Problem to solve: Render the lines of the items from the one containing "Change the 10 / Page size dropdown" through the one containing "(1792, 237)", both included, as a JSON list of strings with one string per line. Leave out any blank lines.

(Saved data entries)
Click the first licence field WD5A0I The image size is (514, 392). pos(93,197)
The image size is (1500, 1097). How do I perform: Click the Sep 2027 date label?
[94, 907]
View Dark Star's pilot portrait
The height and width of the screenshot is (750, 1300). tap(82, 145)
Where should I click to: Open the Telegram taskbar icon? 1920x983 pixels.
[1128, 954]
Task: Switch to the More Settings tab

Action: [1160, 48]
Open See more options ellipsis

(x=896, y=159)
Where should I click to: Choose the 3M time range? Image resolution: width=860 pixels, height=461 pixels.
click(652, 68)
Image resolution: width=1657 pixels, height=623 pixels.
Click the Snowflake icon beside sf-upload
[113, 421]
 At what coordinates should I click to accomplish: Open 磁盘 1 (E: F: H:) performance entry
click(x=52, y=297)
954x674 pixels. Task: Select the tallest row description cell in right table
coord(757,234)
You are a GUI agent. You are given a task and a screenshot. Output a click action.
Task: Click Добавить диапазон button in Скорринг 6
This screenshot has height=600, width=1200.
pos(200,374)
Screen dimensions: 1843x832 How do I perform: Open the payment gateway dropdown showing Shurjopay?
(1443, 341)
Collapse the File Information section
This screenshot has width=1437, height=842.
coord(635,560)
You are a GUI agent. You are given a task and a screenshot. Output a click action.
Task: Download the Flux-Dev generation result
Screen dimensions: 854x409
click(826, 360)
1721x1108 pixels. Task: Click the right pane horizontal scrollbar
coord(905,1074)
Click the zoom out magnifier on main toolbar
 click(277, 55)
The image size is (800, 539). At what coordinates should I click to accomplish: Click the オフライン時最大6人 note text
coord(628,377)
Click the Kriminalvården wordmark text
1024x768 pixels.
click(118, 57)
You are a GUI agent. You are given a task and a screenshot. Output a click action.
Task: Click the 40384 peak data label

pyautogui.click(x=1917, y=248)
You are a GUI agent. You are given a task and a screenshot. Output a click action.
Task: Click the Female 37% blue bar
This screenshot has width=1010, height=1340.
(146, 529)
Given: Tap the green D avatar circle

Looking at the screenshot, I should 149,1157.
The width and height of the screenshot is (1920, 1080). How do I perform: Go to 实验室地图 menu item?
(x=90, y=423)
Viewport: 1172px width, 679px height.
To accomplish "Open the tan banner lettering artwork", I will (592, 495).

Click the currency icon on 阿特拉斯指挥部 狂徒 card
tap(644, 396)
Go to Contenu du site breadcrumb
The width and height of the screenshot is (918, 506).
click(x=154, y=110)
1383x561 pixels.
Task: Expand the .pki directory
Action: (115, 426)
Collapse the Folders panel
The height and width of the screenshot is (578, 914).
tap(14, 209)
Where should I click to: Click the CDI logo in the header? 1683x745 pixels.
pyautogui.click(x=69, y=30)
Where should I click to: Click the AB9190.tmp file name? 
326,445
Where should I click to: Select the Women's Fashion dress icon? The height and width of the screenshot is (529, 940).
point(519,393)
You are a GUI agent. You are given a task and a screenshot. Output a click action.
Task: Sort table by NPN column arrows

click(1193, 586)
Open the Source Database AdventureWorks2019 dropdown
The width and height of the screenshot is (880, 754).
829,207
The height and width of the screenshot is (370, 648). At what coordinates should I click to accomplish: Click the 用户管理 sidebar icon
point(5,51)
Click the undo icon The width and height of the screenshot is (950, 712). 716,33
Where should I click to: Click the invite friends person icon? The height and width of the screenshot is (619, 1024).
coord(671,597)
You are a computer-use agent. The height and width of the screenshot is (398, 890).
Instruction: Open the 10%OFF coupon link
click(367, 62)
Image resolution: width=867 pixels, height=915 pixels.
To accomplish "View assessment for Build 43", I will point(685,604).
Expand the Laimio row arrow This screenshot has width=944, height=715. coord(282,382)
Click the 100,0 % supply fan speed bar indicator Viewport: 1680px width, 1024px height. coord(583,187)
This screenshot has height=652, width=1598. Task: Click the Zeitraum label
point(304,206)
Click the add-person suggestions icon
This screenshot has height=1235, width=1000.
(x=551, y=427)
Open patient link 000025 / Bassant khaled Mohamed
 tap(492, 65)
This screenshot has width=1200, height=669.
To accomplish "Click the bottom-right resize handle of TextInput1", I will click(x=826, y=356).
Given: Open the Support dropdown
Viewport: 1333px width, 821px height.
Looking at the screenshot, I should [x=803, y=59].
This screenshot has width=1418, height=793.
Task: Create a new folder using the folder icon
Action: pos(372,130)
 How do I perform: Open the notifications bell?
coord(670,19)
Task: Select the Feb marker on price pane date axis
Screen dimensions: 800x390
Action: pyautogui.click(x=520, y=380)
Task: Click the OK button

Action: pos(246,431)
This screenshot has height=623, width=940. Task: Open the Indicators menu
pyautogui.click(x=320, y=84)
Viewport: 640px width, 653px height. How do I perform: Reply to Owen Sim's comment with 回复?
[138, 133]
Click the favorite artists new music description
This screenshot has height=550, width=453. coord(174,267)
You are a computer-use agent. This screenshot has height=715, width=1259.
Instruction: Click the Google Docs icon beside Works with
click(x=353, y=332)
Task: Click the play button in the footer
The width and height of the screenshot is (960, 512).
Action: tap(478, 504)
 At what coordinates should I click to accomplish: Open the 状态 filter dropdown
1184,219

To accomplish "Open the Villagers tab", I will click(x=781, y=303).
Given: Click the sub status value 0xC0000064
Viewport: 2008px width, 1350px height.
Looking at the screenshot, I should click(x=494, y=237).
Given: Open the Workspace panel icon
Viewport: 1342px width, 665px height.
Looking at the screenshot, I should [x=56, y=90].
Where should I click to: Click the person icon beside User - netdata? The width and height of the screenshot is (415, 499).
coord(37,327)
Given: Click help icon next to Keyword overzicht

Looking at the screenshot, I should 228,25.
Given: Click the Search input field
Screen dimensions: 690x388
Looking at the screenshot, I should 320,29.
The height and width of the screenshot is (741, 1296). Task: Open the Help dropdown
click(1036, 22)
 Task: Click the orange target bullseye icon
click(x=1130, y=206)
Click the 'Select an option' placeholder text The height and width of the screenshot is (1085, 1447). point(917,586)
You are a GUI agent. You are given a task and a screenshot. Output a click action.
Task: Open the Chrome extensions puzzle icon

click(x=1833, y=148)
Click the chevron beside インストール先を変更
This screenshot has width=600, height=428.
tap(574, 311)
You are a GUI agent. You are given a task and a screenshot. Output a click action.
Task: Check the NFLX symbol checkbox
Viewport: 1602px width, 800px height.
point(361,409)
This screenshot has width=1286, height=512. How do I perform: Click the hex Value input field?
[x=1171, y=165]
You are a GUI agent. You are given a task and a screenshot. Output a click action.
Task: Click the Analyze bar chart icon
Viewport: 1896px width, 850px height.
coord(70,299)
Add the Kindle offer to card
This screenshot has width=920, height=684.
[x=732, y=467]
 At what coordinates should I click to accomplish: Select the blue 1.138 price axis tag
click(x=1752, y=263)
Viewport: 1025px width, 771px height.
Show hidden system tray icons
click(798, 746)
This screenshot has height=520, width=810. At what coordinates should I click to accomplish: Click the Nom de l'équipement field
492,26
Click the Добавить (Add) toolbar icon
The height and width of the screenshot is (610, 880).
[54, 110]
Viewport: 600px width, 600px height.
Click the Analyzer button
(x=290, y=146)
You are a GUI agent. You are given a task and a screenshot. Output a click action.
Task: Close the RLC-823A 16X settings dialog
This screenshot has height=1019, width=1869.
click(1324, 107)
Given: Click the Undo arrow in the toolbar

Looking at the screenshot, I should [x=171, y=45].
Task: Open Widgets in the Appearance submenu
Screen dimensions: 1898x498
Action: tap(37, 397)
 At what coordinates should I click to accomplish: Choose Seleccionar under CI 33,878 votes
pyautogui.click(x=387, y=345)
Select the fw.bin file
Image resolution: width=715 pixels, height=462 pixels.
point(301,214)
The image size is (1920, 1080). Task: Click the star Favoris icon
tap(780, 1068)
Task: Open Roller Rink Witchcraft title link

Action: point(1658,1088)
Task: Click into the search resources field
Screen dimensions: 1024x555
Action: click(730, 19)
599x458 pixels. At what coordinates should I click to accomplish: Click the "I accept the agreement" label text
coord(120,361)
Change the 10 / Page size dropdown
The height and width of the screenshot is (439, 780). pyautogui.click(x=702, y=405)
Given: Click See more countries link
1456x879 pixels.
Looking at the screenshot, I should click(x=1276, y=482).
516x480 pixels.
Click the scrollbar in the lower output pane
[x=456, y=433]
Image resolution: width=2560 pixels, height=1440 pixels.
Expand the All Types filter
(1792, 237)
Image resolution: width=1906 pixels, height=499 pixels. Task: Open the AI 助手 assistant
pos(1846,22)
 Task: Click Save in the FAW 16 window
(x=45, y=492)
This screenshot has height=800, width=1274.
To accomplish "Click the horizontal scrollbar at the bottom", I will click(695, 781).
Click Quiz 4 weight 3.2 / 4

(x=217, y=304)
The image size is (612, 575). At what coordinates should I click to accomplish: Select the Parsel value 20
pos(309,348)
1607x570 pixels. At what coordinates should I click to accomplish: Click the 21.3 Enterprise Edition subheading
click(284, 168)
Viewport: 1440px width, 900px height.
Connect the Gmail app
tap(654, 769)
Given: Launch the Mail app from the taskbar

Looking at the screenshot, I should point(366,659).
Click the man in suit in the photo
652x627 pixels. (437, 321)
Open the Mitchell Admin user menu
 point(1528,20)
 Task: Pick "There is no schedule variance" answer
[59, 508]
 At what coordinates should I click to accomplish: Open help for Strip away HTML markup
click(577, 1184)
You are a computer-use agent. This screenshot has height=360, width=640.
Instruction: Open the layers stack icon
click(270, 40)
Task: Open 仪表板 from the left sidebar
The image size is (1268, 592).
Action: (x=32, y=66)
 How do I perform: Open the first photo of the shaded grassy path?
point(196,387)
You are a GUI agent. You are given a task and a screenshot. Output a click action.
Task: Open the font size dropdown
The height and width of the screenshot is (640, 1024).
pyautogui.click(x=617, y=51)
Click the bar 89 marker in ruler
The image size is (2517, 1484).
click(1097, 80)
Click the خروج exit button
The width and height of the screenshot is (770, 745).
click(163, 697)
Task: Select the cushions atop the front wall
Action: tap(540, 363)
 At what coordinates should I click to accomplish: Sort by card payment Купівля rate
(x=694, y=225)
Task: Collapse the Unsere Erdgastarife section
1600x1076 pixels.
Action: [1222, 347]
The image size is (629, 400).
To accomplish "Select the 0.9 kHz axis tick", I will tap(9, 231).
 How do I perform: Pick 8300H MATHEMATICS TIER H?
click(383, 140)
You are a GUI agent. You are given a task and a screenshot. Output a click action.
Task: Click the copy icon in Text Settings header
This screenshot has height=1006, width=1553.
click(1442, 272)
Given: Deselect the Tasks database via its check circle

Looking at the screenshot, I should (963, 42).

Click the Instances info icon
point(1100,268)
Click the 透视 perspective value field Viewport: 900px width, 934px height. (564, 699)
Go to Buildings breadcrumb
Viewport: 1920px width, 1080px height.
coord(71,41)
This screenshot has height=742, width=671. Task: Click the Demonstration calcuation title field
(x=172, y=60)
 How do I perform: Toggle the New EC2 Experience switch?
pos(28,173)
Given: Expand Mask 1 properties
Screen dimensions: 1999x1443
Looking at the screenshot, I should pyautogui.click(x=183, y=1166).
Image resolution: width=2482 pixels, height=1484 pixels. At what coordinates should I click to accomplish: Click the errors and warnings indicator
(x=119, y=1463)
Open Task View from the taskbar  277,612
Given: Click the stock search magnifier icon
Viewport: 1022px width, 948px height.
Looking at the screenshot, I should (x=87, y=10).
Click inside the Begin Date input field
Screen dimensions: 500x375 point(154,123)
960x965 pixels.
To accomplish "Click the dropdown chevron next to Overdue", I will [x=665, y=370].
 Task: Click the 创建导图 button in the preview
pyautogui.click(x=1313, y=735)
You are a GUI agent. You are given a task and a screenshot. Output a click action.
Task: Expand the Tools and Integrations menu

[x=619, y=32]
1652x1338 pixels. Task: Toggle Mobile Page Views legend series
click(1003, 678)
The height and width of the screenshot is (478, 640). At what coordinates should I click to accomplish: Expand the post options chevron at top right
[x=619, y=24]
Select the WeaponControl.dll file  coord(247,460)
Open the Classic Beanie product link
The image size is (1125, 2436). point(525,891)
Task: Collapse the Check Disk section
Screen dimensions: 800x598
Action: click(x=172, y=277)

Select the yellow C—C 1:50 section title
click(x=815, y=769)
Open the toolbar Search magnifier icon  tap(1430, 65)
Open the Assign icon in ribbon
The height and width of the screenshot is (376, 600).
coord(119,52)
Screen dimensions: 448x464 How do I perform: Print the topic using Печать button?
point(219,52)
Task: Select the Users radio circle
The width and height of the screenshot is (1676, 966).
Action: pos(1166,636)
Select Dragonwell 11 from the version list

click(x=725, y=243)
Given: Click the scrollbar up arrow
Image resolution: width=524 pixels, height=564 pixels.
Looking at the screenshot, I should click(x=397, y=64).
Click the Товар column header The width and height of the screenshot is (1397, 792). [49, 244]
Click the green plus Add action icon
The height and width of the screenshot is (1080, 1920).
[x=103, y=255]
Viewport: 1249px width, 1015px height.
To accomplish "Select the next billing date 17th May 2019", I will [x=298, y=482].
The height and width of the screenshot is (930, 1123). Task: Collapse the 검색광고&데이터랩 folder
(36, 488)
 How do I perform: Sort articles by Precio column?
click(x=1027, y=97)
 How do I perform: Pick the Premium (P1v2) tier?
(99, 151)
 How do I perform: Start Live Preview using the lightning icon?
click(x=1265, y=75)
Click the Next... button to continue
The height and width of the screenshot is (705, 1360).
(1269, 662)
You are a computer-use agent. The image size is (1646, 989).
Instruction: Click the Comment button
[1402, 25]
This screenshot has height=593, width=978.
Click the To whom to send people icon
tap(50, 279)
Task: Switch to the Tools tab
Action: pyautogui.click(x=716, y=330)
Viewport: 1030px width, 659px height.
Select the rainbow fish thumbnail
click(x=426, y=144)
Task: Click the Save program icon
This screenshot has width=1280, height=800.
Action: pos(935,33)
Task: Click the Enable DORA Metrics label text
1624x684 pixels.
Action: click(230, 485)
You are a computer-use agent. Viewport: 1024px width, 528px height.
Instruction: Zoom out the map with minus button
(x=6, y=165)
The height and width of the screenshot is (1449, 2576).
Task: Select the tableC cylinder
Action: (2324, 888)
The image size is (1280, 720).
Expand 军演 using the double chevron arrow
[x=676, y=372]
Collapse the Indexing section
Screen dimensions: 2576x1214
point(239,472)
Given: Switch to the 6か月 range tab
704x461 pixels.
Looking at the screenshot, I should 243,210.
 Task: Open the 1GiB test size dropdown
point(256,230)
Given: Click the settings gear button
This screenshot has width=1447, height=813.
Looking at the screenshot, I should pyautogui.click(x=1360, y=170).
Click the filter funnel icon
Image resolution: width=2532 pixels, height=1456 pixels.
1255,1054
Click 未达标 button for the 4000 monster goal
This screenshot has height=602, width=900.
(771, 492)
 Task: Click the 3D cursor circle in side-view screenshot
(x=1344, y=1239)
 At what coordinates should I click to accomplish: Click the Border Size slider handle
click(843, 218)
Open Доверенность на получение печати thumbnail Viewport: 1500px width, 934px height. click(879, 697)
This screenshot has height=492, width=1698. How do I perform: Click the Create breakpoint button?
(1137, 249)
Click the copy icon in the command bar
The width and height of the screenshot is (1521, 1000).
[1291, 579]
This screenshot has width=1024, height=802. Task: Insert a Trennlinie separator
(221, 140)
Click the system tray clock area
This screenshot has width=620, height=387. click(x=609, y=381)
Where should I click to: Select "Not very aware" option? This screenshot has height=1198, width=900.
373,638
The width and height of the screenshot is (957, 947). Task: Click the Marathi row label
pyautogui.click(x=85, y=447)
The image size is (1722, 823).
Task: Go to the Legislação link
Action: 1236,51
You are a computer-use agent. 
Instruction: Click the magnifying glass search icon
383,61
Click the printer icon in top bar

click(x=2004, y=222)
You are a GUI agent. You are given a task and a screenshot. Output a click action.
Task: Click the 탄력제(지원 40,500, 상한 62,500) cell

Exercise answer:
[
  "Change the 10 / Page size dropdown",
  "The height and width of the screenshot is (439, 780). pyautogui.click(x=702, y=405)",
  "Given: Click See more countries link",
  "1456x879 pixels.",
  "Looking at the screenshot, I should click(x=1276, y=482).",
  "516x480 pixels.",
  "Click the scrollbar in the lower output pane",
  "[x=456, y=433]",
  "Image resolution: width=2560 pixels, height=1440 pixels.",
  "Expand the All Types filter",
  "(1792, 237)"
]